[Start of section]

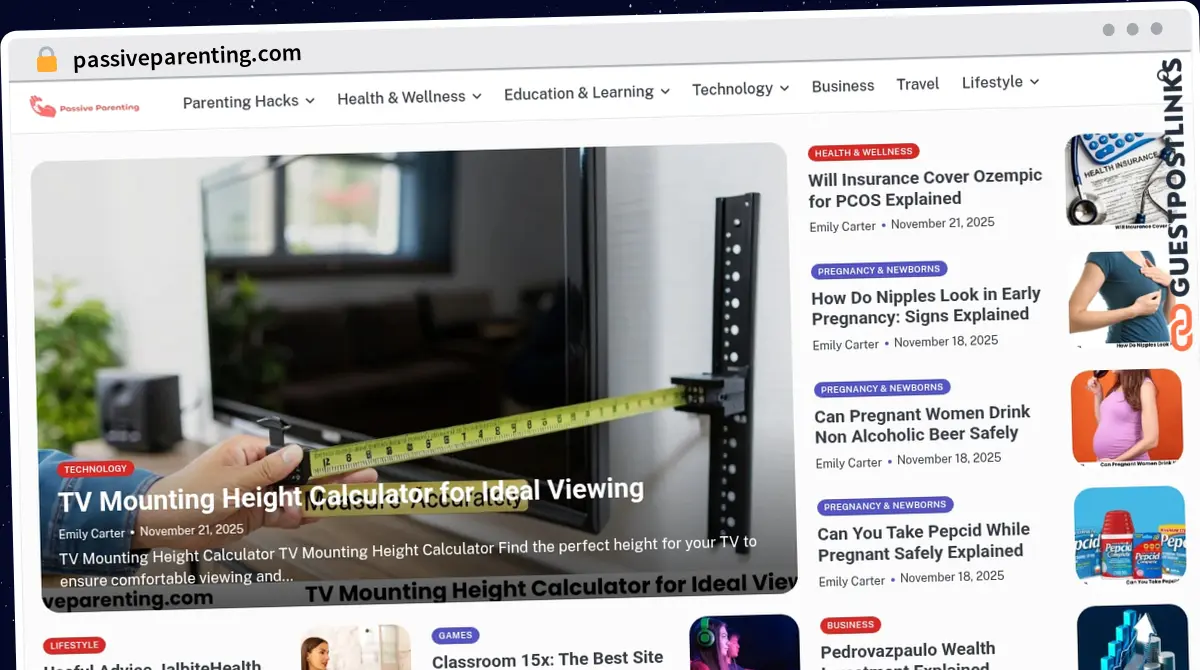1200x670 pixels.
Task: Click the search icon in the header
Action: (x=1164, y=75)
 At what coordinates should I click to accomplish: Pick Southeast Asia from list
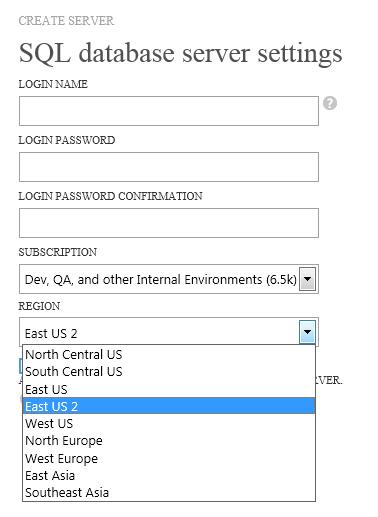(169, 493)
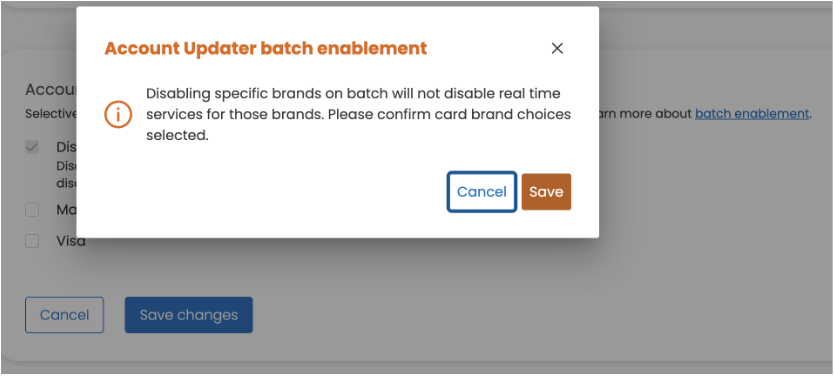Click the partially hidden Accou section heading
This screenshot has width=834, height=376.
coord(51,90)
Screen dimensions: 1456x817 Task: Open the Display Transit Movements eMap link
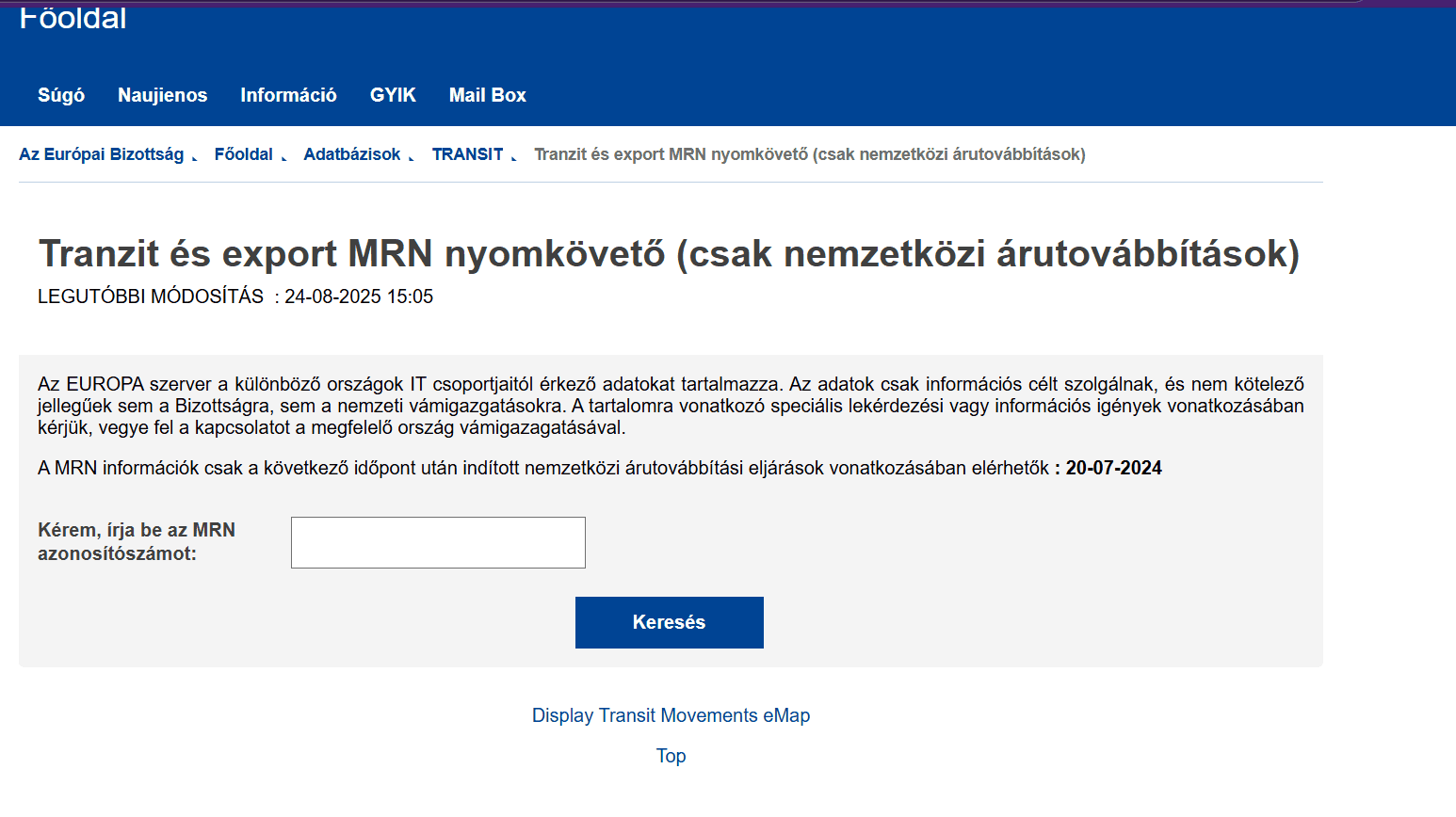[671, 715]
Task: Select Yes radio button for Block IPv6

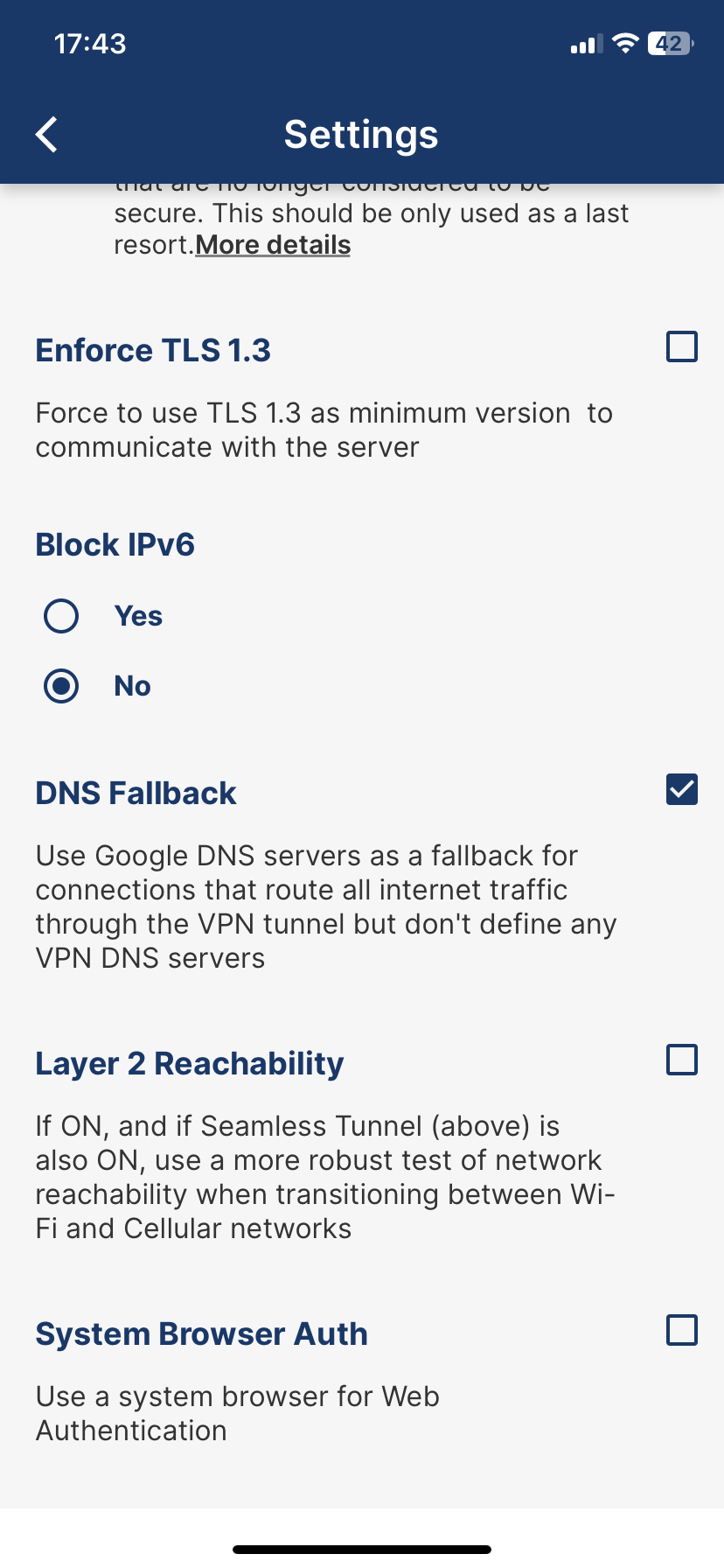Action: 61,616
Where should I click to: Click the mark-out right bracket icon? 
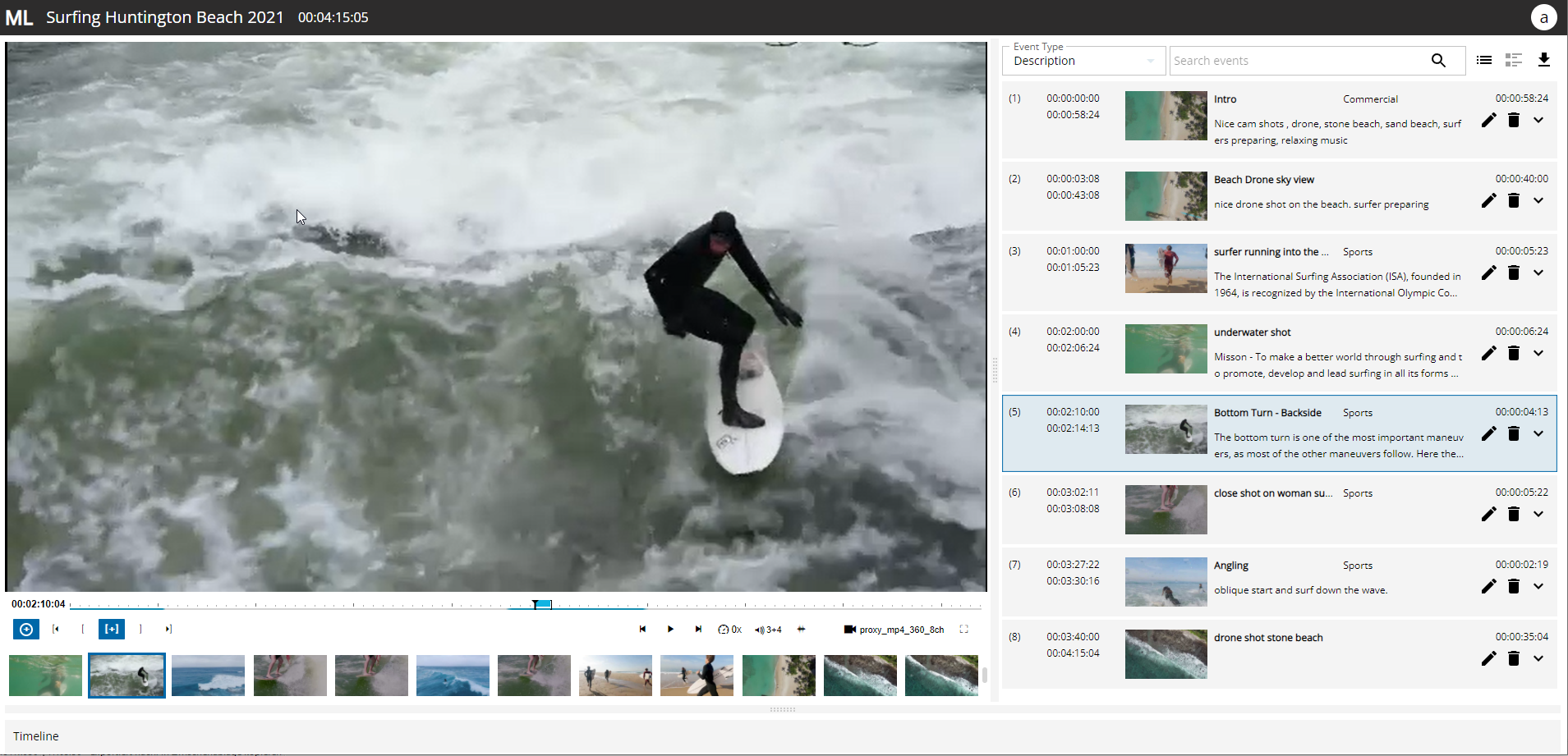[140, 630]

[End of section]

Task objective: Exactly as written, set down the lines from the line holding "At what coordinates" to the last line of the data, both ends included, pictures excluded.

Task response:
 At what coordinates should I click to accomplish: Pick Southeast Asia from list
(169, 493)
Click the partially hidden Accou section heading
This screenshot has width=834, height=376.
coord(51,90)
Screen dimensions: 1456x817 Task: Open the Display Transit Movements eMap link
[671, 715]
Task: Select Yes radio button for Block IPv6

Action: 61,616
Where should I click to: Click the mark-out right bracket icon? 
[140, 630]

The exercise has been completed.